[[ Data for analysis, beginning ]]

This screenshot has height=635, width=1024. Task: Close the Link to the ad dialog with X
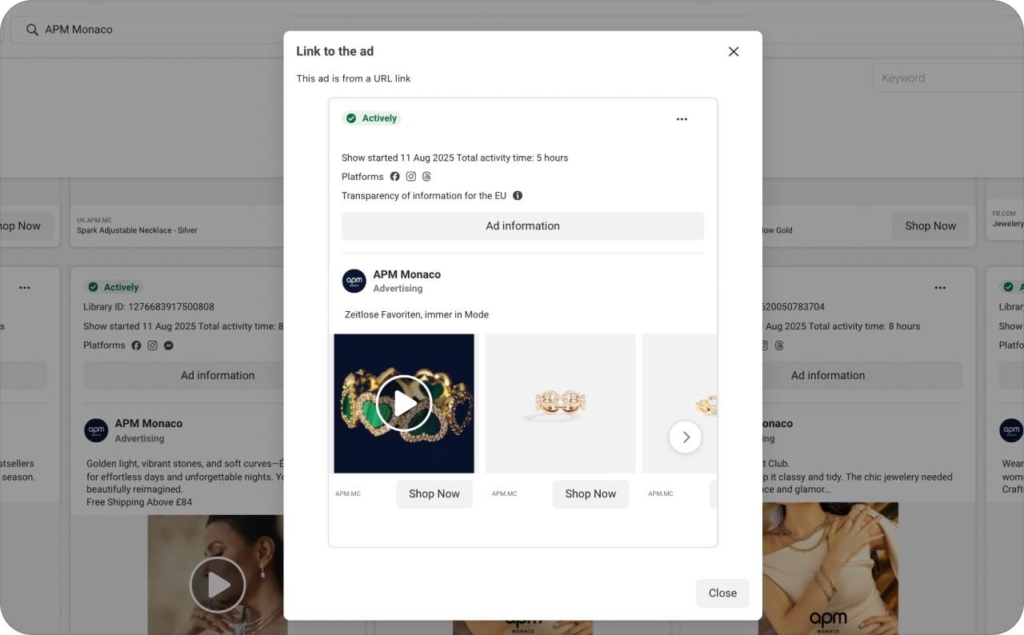tap(733, 52)
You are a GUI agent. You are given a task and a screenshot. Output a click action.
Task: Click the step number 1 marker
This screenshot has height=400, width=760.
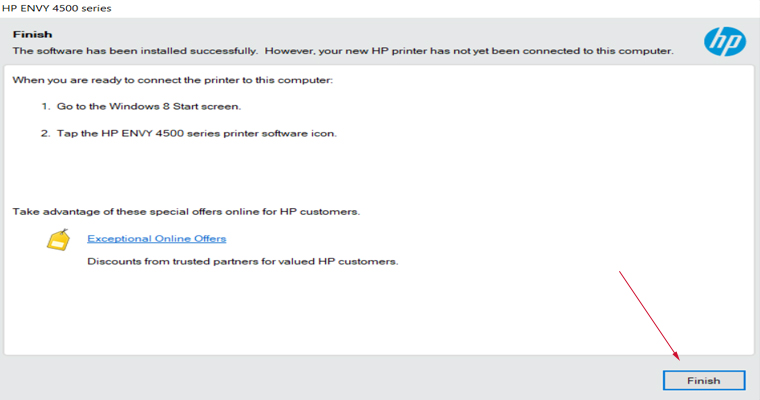pyautogui.click(x=44, y=106)
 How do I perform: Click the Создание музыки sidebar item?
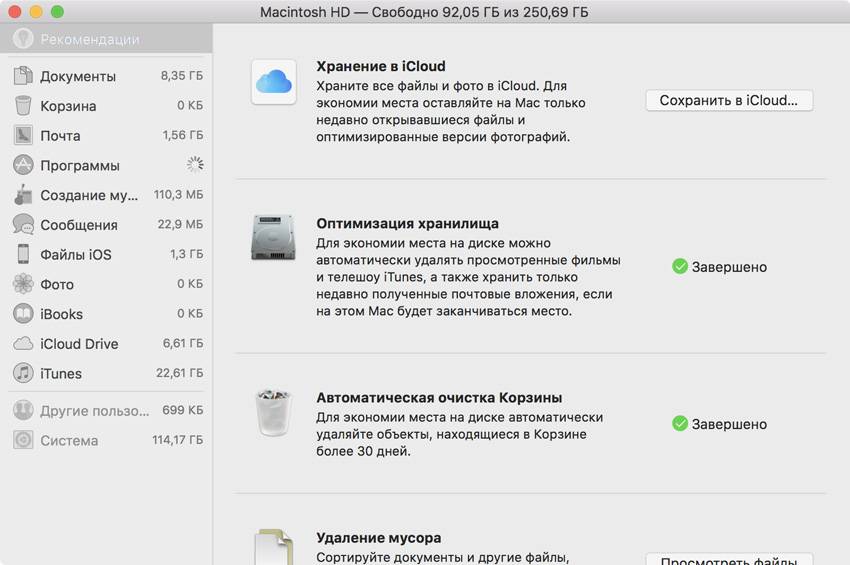(89, 195)
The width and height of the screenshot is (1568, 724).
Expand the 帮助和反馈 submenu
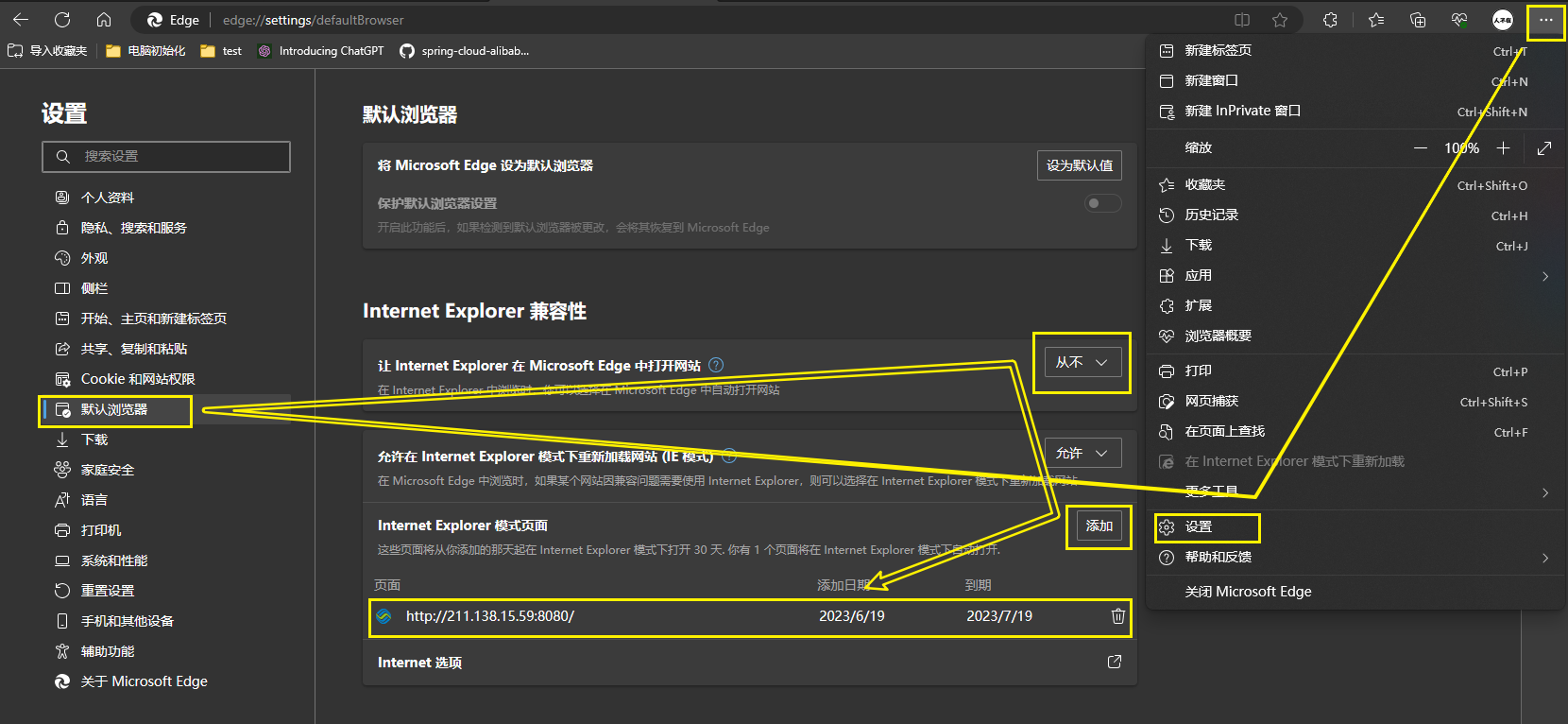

[[ Data for analysis, end ]]

**Work instruction**
Skip the pictures and write out exactly the lines from the line containing "Task: Click the step number 1 marker" through the end of the listing above.

**Task response**
Task: Click the step number 1 marker
This screenshot has height=400, width=760.
pyautogui.click(x=44, y=106)
 How do I perform: Click the Создание музыки sidebar item?
(89, 195)
The width and height of the screenshot is (1568, 724).
Expand the 帮助和反馈 submenu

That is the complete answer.